_УСЛОВИЕ ЗАДАЧИ 1_.
Перечислите все изменения, которые ведущий называет возможными для передачи в интервью о «Поле чудес».
_УСЛОВИЕ ЗАДАЧИ 2_.
Ответьте кратко по интервью о «Поле чудес»:
(a) Сколько лет исполнилось передаче?
(b) По каким дням, по словам ведущего, люди улыбаются?
(c) Сколько минут радостного расслабления дает передача?
_УСЛОВИЕ ЗАДАЧИ 3_.
Выпишите из интервью о «Поле чудес» фрагмент начиная со слов «Или пятьсот часов» и заканчивая словами «пока не стыдно?» включительно.

_ИСХОДНЫЙ ТЕКСТ_.
───

Или пятьсот часов хорошего настроения. В связи с
юбилеем на вопросы «Новой газеты» ответил
по-прежнему самый рейтинговый телеведущий
страны
—
Десять лет, согласитесь, уж очень солидный
возраст для развлекательной передачи. Не пора ли
ей на покой? Иногда такое ощущение — что и вам
стало скучно регулярно крутить одно и то же
колесо, мучить рекламную паузу, выслушивать
приветы игроков своим родственникам и друзьям?
Может, закрыть «Поле...», пока не стыдно?
— Закрыть — не закрыть... Я
не могу ответить на этот вопрос. Я понимаю,
наступает предел. И обязательно надо что-то
менять. Может, условия игры. Может, отгадывать
пословицы, а не слова. Или сделать «Поле...»
короче... Но прежде чем ломать, стоит подумать: а
почему эта штука так полюбилась народу? Если
десять лет люди улыбаются по пятницам, значит,
это пятьсот часов хорошего настроения. Хотя бы
для кого-нибудь. Знаете, это много.
Я думаю так: в наш
тяжелейший жизненный период «Поле...» снимало у
людей гигантское напряжение. Десять лет подряд
снимало напряжение! Вдумайтесь, это грандиозно! 52
минуты радостного расслабления. И ведь это не я
придумал: есть письма о том, как программа кого-то
спасла и вытянула... Деревни, где нет света, но
бабушки тащат аккумулятор и последние его силы
тратят на то, чтобы посмотреть «Поле чудес». Как к
этому относиться? Спокойно? Я не могу. И с этой
точки зрения, когда ее закрывать? И если
закрывать, то что ставить на ее место? Нельзя же
бороться ПРОТИВ чего-то, надо бороться ЗА что-то.

───

(Данные об элементах и положении текста)
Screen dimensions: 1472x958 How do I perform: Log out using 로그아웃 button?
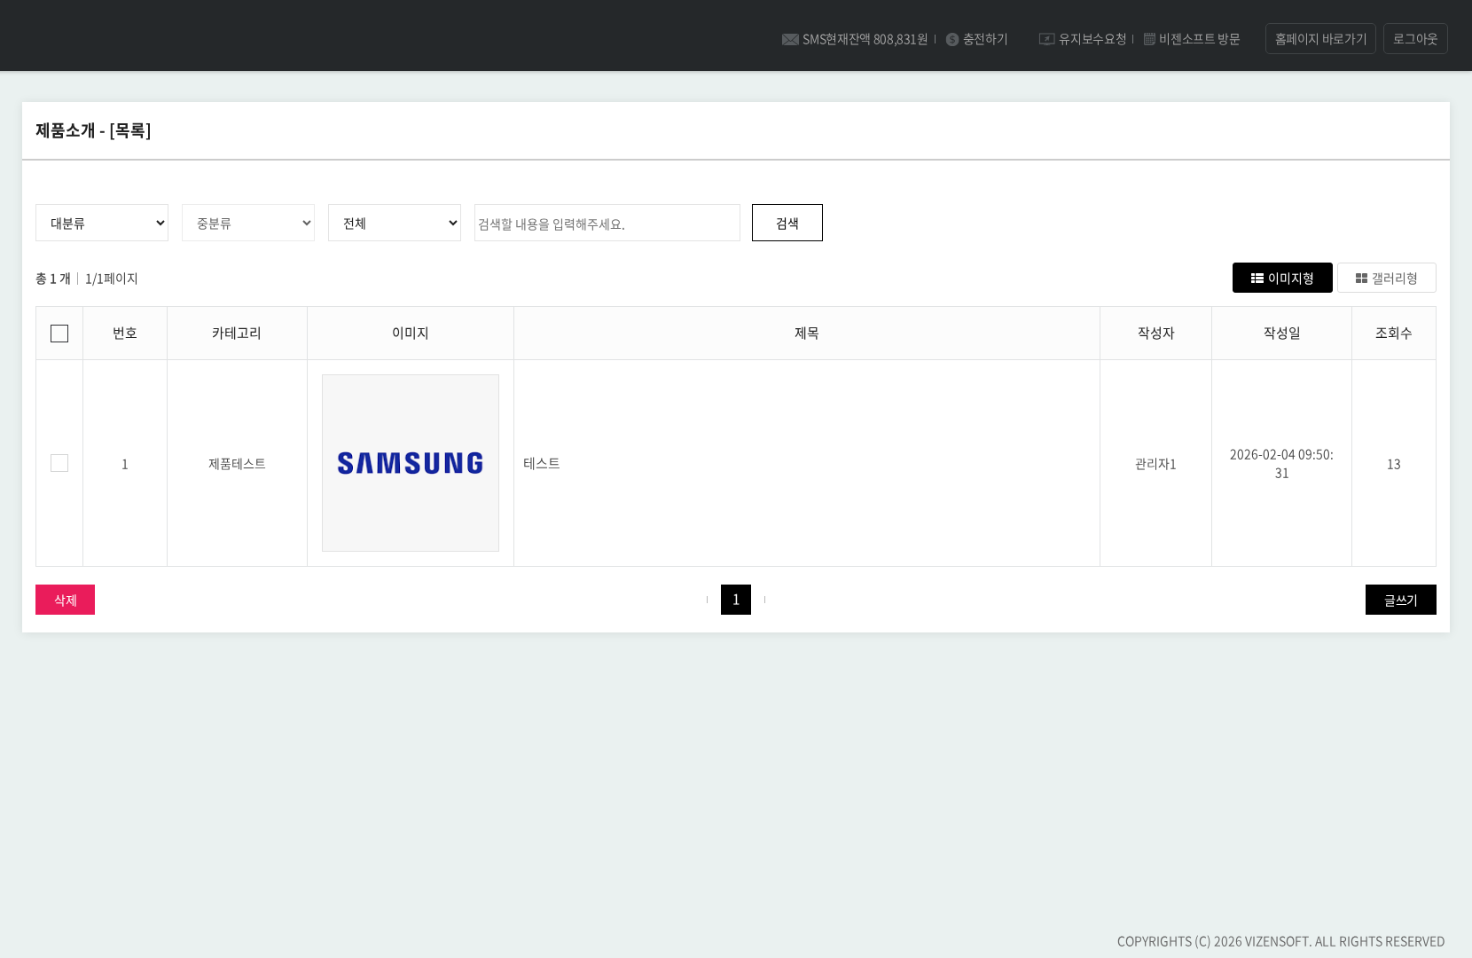point(1415,39)
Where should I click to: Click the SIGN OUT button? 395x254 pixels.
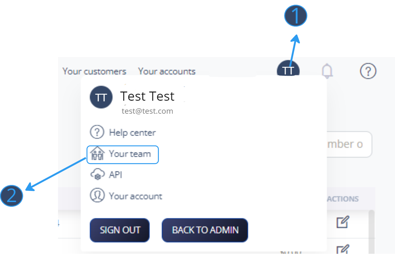coord(120,230)
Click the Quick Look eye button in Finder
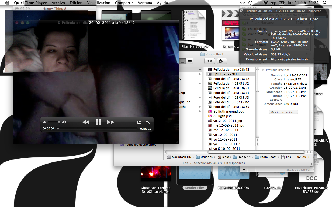 click(210, 61)
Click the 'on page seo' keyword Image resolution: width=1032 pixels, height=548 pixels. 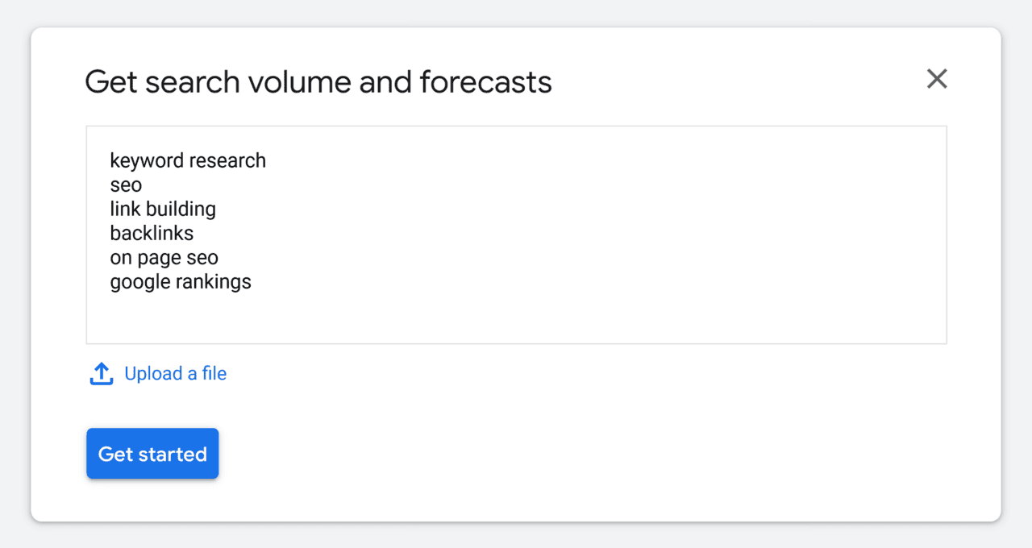click(164, 257)
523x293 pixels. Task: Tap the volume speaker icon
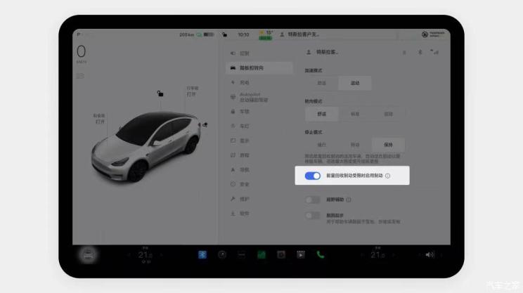click(x=430, y=254)
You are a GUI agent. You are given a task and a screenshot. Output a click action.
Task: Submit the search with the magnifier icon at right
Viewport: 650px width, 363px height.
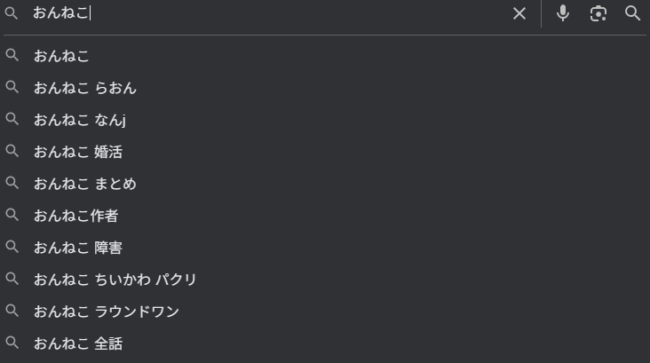click(x=633, y=13)
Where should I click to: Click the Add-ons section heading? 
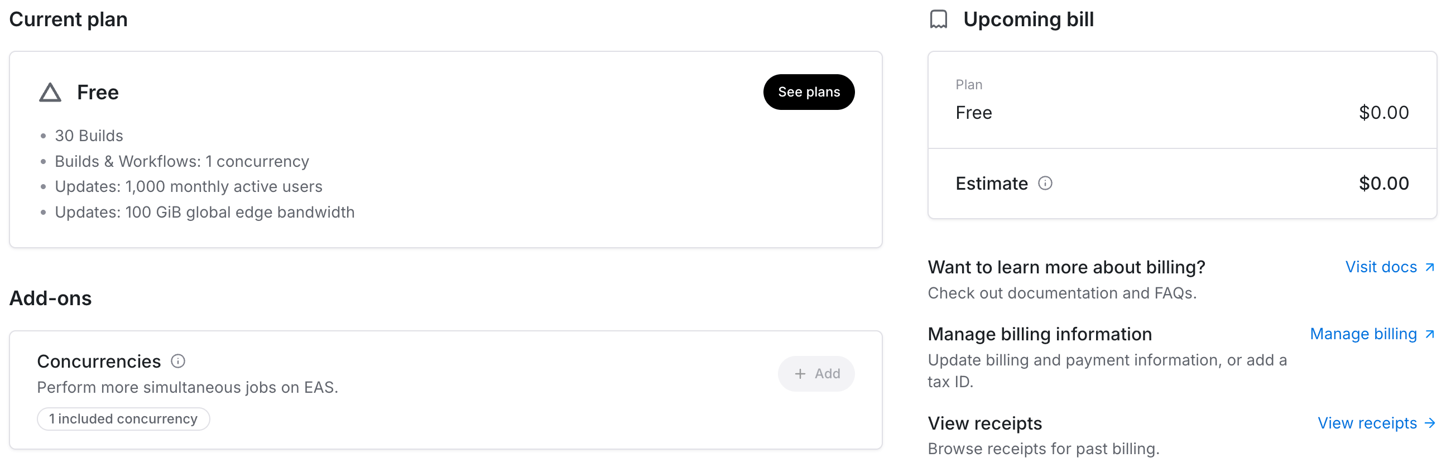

───

_ПРАВИЛЬНЫЙ ОТВЕТ 1_.
- изменить условия игры
- отгадывать пословицы, а не слова
- сделать «Поле...» короче

_ПРАВИЛЬНЫЙ ОТВЕТ 2_.
(a) Десять лет.
(b) По пятницам.
(c) 52 минуты.

_ПРАВИЛЬНЫЙ ОТВЕТ 3_.
Или пятьсот часов хорошего настроения. В связи с
юбилеем на вопросы «Новой газеты» ответил
по-прежнему самый рейтинговый телеведущий
страны
—
Десять лет, согласитесь, уж очень солидный
возраст для развлекательной передачи. Не пора ли
ей на покой? Иногда такое ощущение — что и вам
стало скучно регулярно крутить одно и то же
колесо, мучить рекламную паузу, выслушивать
приветы игроков своим родственникам и друзьям?
Может, закрыть «Поле...», пока не стыдно?